One Creative Thought

RX: One creative thought, take daily until the symptoms go away. Find creative suggestions and/or solutions to problems within and without the US.

Tuesday, March 21, 2006

Bank America GUILTY of Professional Neglect

It would appear being wealthy doesn't necessarily mean one is wise when it comes down to the 'Who Can I Trust To Manage My Millions':

Jury Finds Bank of America Responsible for Loss of Mayeux's Fortune:
PORTLAND, Maine--(BUSINESS WIRE)--March 20, 2006--A jury in Cumberland County Superior Court today found Bank of America guilty of professional negligence and mismanaging Darrell Mayeux's $27 million dollar nest egg.

Mayeux, a retired Fairchild Semiconductor executive and resident of Falmouth, Maine, hired Fleet Bank's Private Client Group (since acquired by Bank of America) in 2000 after Fairchild's IPO made him wealthy.

The jury found that the bank's failure to provide the financial advice and investment protection it promised at the time of Mayeux's retirement caused the loss of his fortune. A unanimous verdict of nine jurors awarded the couple $7,448,026.00.(emp.mine)
Well, you can pretty much bet this one will probably head straight into appeal. We'll have to wait and see of course. I think its possible this decision will leave a huge footprint on BofA's back for months to come.

After all - they were found guilty of "professional negligence and mismanagement of Mayeux's funds". Do you think others with huge sums of money might get a bit nervous if they were following a similar gameplan?

In my mind, they have been found guilty of exactly the opposite of what a bank is supposed to be in its customers' minds. The following details explain what and how things went sour:
According to Piper, Fleet's investment advisors courted Mayeux and promised him a banking relationship where his investments would be protected.

Fleet convinced him to take out a $4 million line of credit, using Mayeux's Fairchild stock as collateral against the loan, in order to make other investments to diversify his holdings.

The loan required (that) Mayeux's Fairchild stock remain valued at $8 million. Because Mayeux was still employed by Fairchild, he was restricted from collaring the stock. (emp.mine)
I believe you can interpret "collaring the stock" as "purchasing the stock at a given price and at a certain time". If what Piper alleged is true (can we presume it is if BofA was found guilty?), then the promise of a banking relationship where his investments would be protected is in my opinion, the first sign to Mayeux that he should have run the other way.
1. This banking relationship cost Mayeux $45,000 a year for the Private Client Group services plus $144,000 a year in interest on the line of credit.

2. When Mayeux retired from Fairchild in November 2001, he received no contact from Fleet's Private Client Group regarding new investment strategies for his retirement.

3. Because Mayeux was no longer employed by Fairchild, he was free to collar his stocks and could have paid off the $4 million dollar line of credit.

4. Mayeux was given no financial planning advice and months later, when Fairchild's stock fell, his line of credit went out of balance.
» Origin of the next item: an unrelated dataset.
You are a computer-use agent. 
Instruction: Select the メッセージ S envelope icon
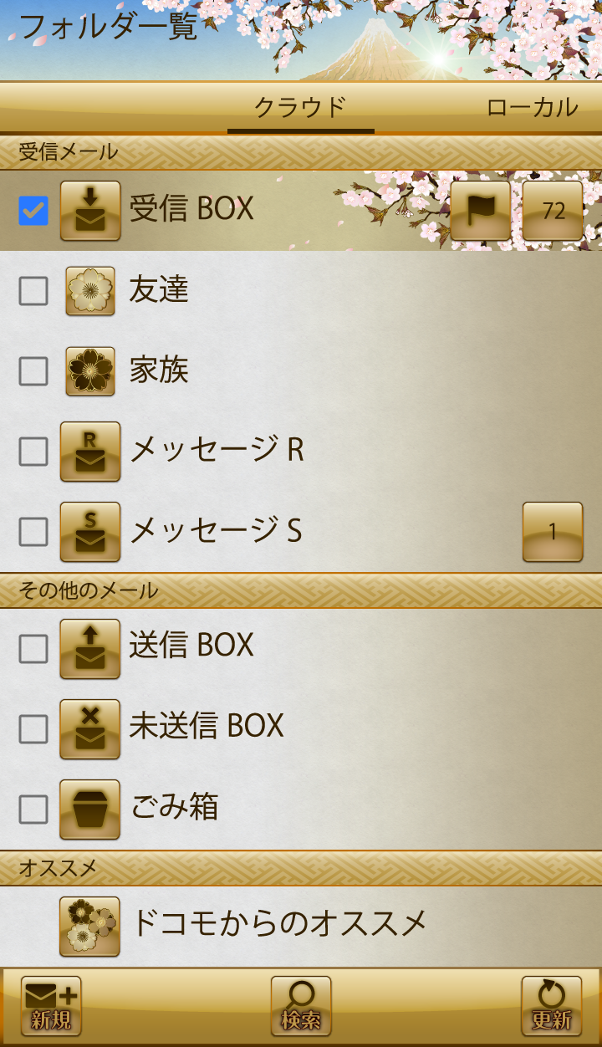point(90,532)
5. Fleet ultimately sold all of the shares at historic lows to pay off the loan, leaving Mayeux with a negative net worth.
I have added paragraph numbers for our convenience while we review those paragraphs above.
#1 - This great relationship was costing only $189,000 a year. And the great advice started out with, "Hey - take out a loan for $4million and use it to expand your portfolio and don't worry, we can back it up with stock you don't really own yet" - or so I'm guessing based on the outcome.
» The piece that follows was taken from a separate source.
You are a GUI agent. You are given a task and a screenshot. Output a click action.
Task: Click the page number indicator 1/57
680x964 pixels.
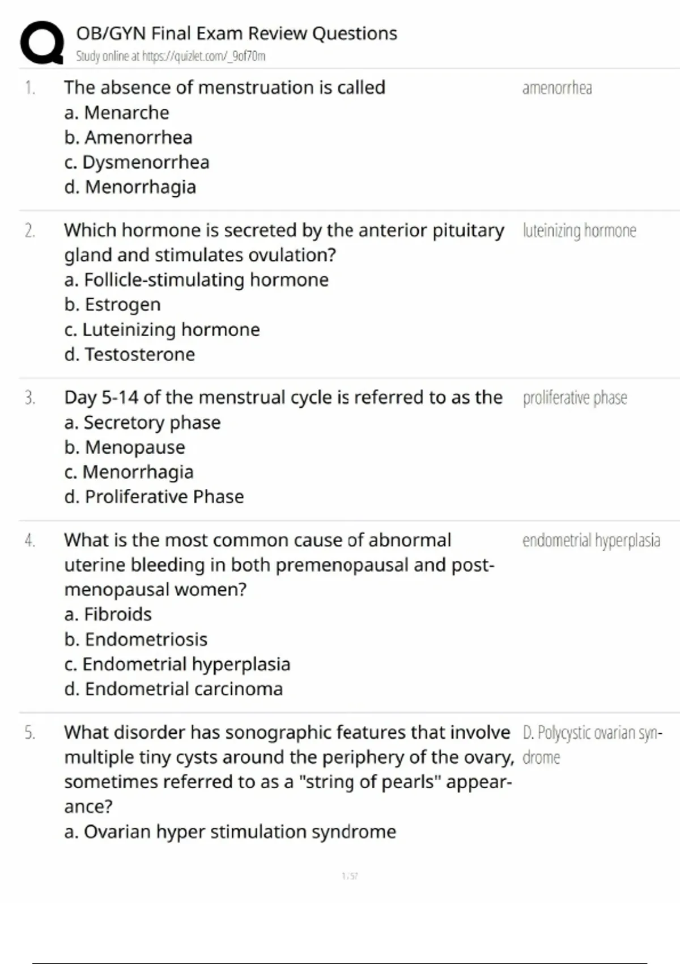click(350, 876)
#2 - When he retired - I wonder, did he notify them of his retirement?

#3 - Maybe Mayeux didn't collar his stocks because though he might be very smart, he wasn't financially smart - so he hired BofA to be smart for him?

#4 - This is almost always going to happen when you back loans with stocks as collateral. After all - stocks DO fluctuate and almost ALWAYS when you don't own them!

#5 - This one slays me... and for Mayeux, I imagine it probably tore him up as a person. I'm sure the jury felt the same.
Wouldn't it tear you up going from $27 Million to less than zero - in one year?

Curious, I am - I wonder why the award wasn't $27Million plus interest for the loss of income Mayeux could have earned in a simple saving's account?